◆ **Exercise details**: What you give back should match the records word for word.

◆ **Data excerpts**:
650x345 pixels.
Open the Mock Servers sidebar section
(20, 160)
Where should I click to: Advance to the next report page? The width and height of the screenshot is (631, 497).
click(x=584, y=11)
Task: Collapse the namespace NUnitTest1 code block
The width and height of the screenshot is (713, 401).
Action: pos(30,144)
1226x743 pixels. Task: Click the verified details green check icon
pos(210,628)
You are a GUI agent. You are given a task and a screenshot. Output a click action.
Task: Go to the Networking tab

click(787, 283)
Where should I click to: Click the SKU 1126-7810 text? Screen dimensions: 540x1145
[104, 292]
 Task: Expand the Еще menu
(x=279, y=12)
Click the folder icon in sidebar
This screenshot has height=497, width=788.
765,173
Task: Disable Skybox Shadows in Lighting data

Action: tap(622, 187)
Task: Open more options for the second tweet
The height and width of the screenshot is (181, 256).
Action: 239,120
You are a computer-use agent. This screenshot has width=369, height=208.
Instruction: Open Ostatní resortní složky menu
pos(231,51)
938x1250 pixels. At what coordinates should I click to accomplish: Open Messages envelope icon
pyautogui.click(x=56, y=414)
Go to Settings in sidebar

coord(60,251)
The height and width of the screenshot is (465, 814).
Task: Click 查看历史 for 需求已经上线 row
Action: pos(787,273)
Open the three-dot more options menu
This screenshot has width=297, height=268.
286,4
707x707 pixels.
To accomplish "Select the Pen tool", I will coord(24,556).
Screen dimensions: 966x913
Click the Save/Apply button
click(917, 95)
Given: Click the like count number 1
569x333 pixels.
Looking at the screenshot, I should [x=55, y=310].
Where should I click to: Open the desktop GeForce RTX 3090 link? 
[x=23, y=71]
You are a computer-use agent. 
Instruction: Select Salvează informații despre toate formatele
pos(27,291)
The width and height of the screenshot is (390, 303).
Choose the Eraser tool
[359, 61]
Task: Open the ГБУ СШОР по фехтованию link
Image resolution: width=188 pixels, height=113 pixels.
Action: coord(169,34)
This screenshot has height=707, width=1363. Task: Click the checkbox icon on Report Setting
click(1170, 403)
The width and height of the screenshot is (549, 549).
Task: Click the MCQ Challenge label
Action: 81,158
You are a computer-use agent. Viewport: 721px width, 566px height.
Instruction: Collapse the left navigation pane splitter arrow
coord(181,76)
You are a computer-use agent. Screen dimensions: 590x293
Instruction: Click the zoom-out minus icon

◆ **Answer below**:
650x345 pixels.
Open the Mock Servers sidebar section
(20, 160)
Where should I click to: Advance to the next report page? The width and height of the screenshot is (631, 497).
click(x=584, y=11)
Task: Collapse the namespace NUnitTest1 code block
The width and height of the screenshot is (713, 401).
Action: pos(30,144)
1226x743 pixels. Task: Click the verified details green check icon
pos(210,628)
You are a GUI agent. You are given a task and a screenshot. Output a click action.
Task: Go to the Networking tab

click(787, 283)
Where should I click to: Click the SKU 1126-7810 text? Screen dimensions: 540x1145
[104, 292]
 Task: Expand the Еще menu
(x=279, y=12)
Click the folder icon in sidebar
This screenshot has height=497, width=788.
765,173
Task: Disable Skybox Shadows in Lighting data

Action: tap(622, 187)
Task: Open more options for the second tweet
The height and width of the screenshot is (181, 256).
Action: 239,120
You are a computer-use agent. This screenshot has width=369, height=208.
Instruction: Open Ostatní resortní složky menu
pos(231,51)
938x1250 pixels. At what coordinates should I click to accomplish: Open Messages envelope icon
pyautogui.click(x=56, y=414)
Go to Settings in sidebar

coord(60,251)
The height and width of the screenshot is (465, 814).
Task: Click 查看历史 for 需求已经上线 row
Action: pos(787,273)
Open the three-dot more options menu
This screenshot has width=297, height=268.
286,4
707x707 pixels.
To accomplish "Select the Pen tool", I will coord(24,556).
Screen dimensions: 966x913
Click the Save/Apply button
click(917, 95)
Given: Click the like count number 1
569x333 pixels.
Looking at the screenshot, I should [x=55, y=310].
Where should I click to: Open the desktop GeForce RTX 3090 link? 
[x=23, y=71]
You are a computer-use agent. 
Instruction: Select Salvează informații despre toate formatele
pos(27,291)
The width and height of the screenshot is (390, 303).
Choose the Eraser tool
[359, 61]
Task: Open the ГБУ СШОР по фехтованию link
Image resolution: width=188 pixels, height=113 pixels.
Action: coord(169,34)
This screenshot has height=707, width=1363. Task: Click the checkbox icon on Report Setting
click(1170, 403)
The width and height of the screenshot is (549, 549).
Task: Click the MCQ Challenge label
Action: 81,158
You are a computer-use agent. Viewport: 721px width, 566px height.
Instruction: Collapse the left navigation pane splitter arrow
coord(181,76)
You are a computer-use agent. Screen dimensions: 590x293
Instruction: Click the zoom-out minus icon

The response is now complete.